Previous studies that have attempted to predict adult height from birth data for preterm or small-for-gestational-age children have had several shortcomings. In most, birth weight has generally been the only independent variable measured (48). Low birth weight, however, can be due to a short duration of pregnancy, reduced fetal growth velocity, or reduced fat deposition. Deviations from normal in terms of birth weight may thus have various etiologies that are likely to confound the results of any studies based only on birth weight.

We are aware of only two studies that have focused on the association between birth length and adult height (10, 11). In one of these studies, birth data were collected from a school cohort from a single city in Sweden (10). The study was restricted to 3650 babies born at term, of whom 198 were short or light for gestational age. Infants who were short for gestational age had a sevenfold increased risk of being short as adults, which is consistent with the findings of the present national study of a birth cohort. In the other study, growth among 213 infants (99 of whom were short) born small for gestational age (birth weight and/or birth length for gestational age <3rd percentile) in one district in France was compared with growth among infants who were appropriate for gestational age at birth (11). The difference in final height between those infants who were born small and those who were born appropriate for gestational age was less than 4 cm in both sexes, which is less than that in the present study and in the study by Karlberg and Albertsson-Wikland (10). This may be explained by the different definitions of “small for gestational age” used. In the study by Leger et al. (11), less than 50% of the infants were short for gestational age, and the majority were thus light but not short for gestational age. The study may also have been subject to selection bias, as 42% of the selected children did not participate in the study.
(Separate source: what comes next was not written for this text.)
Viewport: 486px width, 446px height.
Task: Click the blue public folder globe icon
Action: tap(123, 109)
Although both the above studies have attempted to differentiate between the effects of birth length and birth weight on adult height, only infants born after a full-term pregnancy were studied. The present study is the first to demonstrate the relation between gestational age and final height in a large representative population. The duration of pregnancy seems to have only a limited impact on final height, except in very preterm births. The apparent lack of any previous data on the association between gestational age and final height is not surprising, as, in the past, there was a low survival rate for children born very preterm.

During this work, a study has been published that clearly shows that a high birth weight and ponderal index, but not birth length, are predictive of being overweight at 18 y of age (14). These results are in agreement with the findings of the present study.

Target (or mid-parental) height has also been used to predict final height. An attempt to improve the precision of predictions based on mid-parental height has recently been published by Luo and coworkers (15). Mid-parental height is at present recognized as the most important determinant of final height. However, evaluation of the predictive value of parental height was beyond the scope of the present study. Of the birth data that are readily available, we conclude that birth length is the most important variable for predicting adult stature. However, birth weight is closely associated with birth length and can be used for comparisons with earlier studies.